Les obstacles à la pérennité de la dignité de l'enfant restent liés à des raisons dues à la précarité même de la protection (CHAPITRE I). Toutefois, l'espoir n'est pas éteint et des perspectives sont toujours trouvées ou recommandées en vue du maintien et de l'amélioration de la dignité de l'enfant (CHAPITRE II).

CHAPITRE I - LES RAISONS LIEES A LA PRECARITE DE LA

PROTECTION

Elles tiennent exclusivement à l'insuffisance des garanties internes (SECTION I) et à la portée réduite des garanties internationales (SECTION II).

SECTION I - L'INSUFFISANCE DES GARANTIES INTERNES

La société étatique peut être hiérarchisée en deux structures concernant les gouvernants et les gouvernés. Pour dire que les failles observées découlent du système politique, c'est-à-dire de la volonté politique, elle-même (Paragraphe 1) mais aussi inévitablement de l'action parallèle de la population qui réagit par un réflexe de blocage à certains actes initiés par l'Etat (Paragraphe 2).

Paragraphe 1 - Les failles dans la volonté politique

Les pouvoirs publics ont une réaction limitée dans leur action d'élévation de la dignité de l'enfant (A). Ce qui a pour conséquence dans leur démarche, un retard dans l'uniformisation de la législation nationale aux normes internationales (B).

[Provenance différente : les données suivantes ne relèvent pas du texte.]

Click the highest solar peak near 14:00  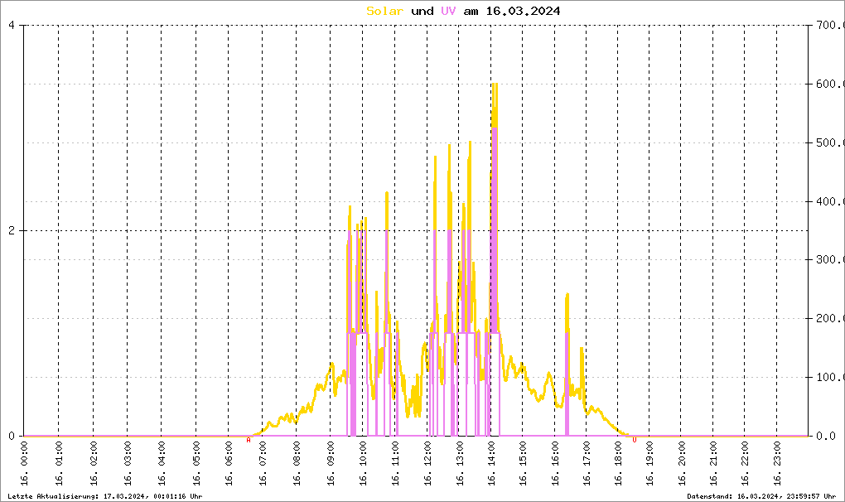495,84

A - Une action limitée des pouvoirs publics

L'évolution de la situation de l'enfant au Sénégal peut être considérée, à certains égards, comme un indicateur de la politique mise en oeuvre par les autorités politiques.

La situation de l'enfant est difficile en raison de l'acuité des problèmes d'environnement. Il en découle des enjeux de lobbies. En effet sur la base d'une économie en perfusion, l'Etat s'oblige à asseoir un cadre attrayant de captation des investissements.

Or, précisément cette politique de défense des intérêts du capital amène l'Etat, non pas à réviser sa législation relative à l'enfance travailleuse mais à s'enfermer dans une politique de libération (flexibilité de l'emploi) et donc une déprotection des droits acquis de haute lutte. Le travail des enfants est une réalité au Sénégal. Pour la plupart du temps, il prend l'allure d'un apprentissage pour les enfants apprentis du secteur informel (tailleurs, aides dans les gargotes, menuisiers, mécaniciens, agriculteurs, vendeurs à la sauvette, travailleurs domestiques et la ·professionnalisation· de la mendicité des talibés).

Or, nous l'avons déjà vu, la formation professionnelle et l'apprentissage sont régis par les articles L 73 et L 76 du nouveau code du travail sénégalais. Une réglementation que bafouent les employeurs de maison ou des micro-entreprises à taille réduite du secteur informel. Pour leur défense à l'accusation d'exploitation de la main-d'oeuvre fragile enfantine, ils avancent que le principe veut que celui qui postule à être formé consente également à prendre en charge les frais de sa formation.

Or, tel n'est pas le cas pour les enfants apprenants à qui ils assurent la gratuité de la formation pour diverses raisons. Par conséquent, la rémunération faible et modeste est amplement justifiée par une sorte de système de compensation. Plus encore, ils invoquent les moyens réduits de l'Etat qui ne peut satisfaire à toutes les demandes en formation. Il semble que cet argument ne soit pas aussi faux d'autant que l'Etat manifeste peu d'empressement à mettre un terme à cette situation. La réaction de l'Etat irait même dans le sens de compromettre la politique d'attrait des investissements étrangers qui cherchent à s'implanter pour maximiser ses profits dans les pays où la main-d'oeuvre servile est corvéable, déprotégée et faiblement syndiquée.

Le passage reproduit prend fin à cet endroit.